- [The records]:

# # # #

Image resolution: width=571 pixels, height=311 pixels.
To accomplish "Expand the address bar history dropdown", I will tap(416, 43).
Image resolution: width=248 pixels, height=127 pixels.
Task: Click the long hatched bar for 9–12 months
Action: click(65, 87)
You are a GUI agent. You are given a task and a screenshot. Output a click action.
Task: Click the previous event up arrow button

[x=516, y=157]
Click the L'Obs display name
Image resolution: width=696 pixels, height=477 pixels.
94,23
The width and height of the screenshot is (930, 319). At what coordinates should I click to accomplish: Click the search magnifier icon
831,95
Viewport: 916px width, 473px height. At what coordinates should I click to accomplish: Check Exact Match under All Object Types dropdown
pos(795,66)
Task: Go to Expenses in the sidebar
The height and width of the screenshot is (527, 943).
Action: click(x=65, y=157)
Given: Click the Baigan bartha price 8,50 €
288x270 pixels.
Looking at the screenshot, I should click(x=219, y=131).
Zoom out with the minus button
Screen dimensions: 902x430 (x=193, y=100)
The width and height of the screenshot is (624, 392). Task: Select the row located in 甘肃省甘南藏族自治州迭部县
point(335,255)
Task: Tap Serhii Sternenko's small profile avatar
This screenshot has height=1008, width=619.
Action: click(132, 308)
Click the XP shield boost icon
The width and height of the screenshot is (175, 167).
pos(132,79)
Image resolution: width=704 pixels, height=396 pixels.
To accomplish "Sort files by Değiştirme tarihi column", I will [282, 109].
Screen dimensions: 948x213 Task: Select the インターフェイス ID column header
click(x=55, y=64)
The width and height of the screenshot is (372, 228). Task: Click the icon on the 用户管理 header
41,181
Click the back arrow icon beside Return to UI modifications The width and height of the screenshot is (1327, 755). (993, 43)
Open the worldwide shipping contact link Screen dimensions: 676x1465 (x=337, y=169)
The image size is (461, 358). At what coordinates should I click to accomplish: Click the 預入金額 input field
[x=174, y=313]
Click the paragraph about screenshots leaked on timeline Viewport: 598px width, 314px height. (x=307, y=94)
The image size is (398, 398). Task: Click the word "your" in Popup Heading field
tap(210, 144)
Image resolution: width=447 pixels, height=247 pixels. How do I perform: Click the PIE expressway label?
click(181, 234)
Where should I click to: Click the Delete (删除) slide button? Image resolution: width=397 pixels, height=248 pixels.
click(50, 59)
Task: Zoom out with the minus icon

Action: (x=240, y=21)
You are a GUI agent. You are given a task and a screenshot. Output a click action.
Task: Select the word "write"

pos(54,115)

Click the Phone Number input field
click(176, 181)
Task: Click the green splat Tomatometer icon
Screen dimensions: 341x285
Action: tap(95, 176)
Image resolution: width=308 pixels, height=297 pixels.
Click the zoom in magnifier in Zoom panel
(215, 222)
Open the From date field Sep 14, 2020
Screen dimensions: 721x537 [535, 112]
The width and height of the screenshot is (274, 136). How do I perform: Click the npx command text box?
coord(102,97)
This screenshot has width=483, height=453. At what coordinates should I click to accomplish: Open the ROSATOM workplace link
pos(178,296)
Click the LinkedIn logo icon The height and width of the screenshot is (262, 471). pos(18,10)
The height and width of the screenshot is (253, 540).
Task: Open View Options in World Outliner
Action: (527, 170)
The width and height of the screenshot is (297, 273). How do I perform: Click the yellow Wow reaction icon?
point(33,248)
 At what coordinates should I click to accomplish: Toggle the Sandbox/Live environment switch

# # # #

- [What to produce]: Reproduce every line of the material exactly.

- [Result of this exercise]:
Image resolution: width=571 pixels, height=311 pixels.
To accomplish "Expand the address bar history dropdown", I will tap(416, 43).
Image resolution: width=248 pixels, height=127 pixels.
Task: Click the long hatched bar for 9–12 months
Action: click(65, 87)
You are a GUI agent. You are given a task and a screenshot. Output a click action.
Task: Click the previous event up arrow button

[x=516, y=157]
Click the L'Obs display name
Image resolution: width=696 pixels, height=477 pixels.
94,23
The width and height of the screenshot is (930, 319). At what coordinates should I click to accomplish: Click the search magnifier icon
831,95
Viewport: 916px width, 473px height. At what coordinates should I click to accomplish: Check Exact Match under All Object Types dropdown
pos(795,66)
Task: Go to Expenses in the sidebar
The height and width of the screenshot is (527, 943).
Action: click(x=65, y=157)
Given: Click the Baigan bartha price 8,50 €
288x270 pixels.
Looking at the screenshot, I should click(x=219, y=131).
Zoom out with the minus button
Screen dimensions: 902x430 (x=193, y=100)
The width and height of the screenshot is (624, 392). Task: Select the row located in 甘肃省甘南藏族自治州迭部县
point(335,255)
Task: Tap Serhii Sternenko's small profile avatar
This screenshot has height=1008, width=619.
Action: click(132, 308)
Click the XP shield boost icon
The width and height of the screenshot is (175, 167).
pos(132,79)
Image resolution: width=704 pixels, height=396 pixels.
To accomplish "Sort files by Değiştirme tarihi column", I will [282, 109].
Screen dimensions: 948x213 Task: Select the インターフェイス ID column header
click(x=55, y=64)
The width and height of the screenshot is (372, 228). Task: Click the icon on the 用户管理 header
41,181
Click the back arrow icon beside Return to UI modifications The width and height of the screenshot is (1327, 755). (993, 43)
Open the worldwide shipping contact link Screen dimensions: 676x1465 (x=337, y=169)
The image size is (461, 358). At what coordinates should I click to accomplish: Click the 預入金額 input field
[x=174, y=313]
Click the paragraph about screenshots leaked on timeline Viewport: 598px width, 314px height. (x=307, y=94)
The image size is (398, 398). Task: Click the word "your" in Popup Heading field
tap(210, 144)
Image resolution: width=447 pixels, height=247 pixels. How do I perform: Click the PIE expressway label?
click(181, 234)
Where should I click to: Click the Delete (删除) slide button? Image resolution: width=397 pixels, height=248 pixels.
click(50, 59)
Task: Zoom out with the minus icon

Action: (x=240, y=21)
You are a GUI agent. You are given a task and a screenshot. Output a click action.
Task: Select the word "write"

pos(54,115)

Click the Phone Number input field
click(176, 181)
Task: Click the green splat Tomatometer icon
Screen dimensions: 341x285
Action: tap(95, 176)
Image resolution: width=308 pixels, height=297 pixels.
Click the zoom in magnifier in Zoom panel
(215, 222)
Open the From date field Sep 14, 2020
Screen dimensions: 721x537 [535, 112]
The width and height of the screenshot is (274, 136). How do I perform: Click the npx command text box?
coord(102,97)
This screenshot has width=483, height=453. At what coordinates should I click to accomplish: Open the ROSATOM workplace link
pos(178,296)
Click the LinkedIn logo icon The height and width of the screenshot is (262, 471). pos(18,10)
The height and width of the screenshot is (253, 540).
Task: Open View Options in World Outliner
Action: (527, 170)
The width and height of the screenshot is (297, 273). How do I perform: Click the yellow Wow reaction icon?
point(33,248)
 At what coordinates should I click to accomplish: Toggle the Sandbox/Live environment switch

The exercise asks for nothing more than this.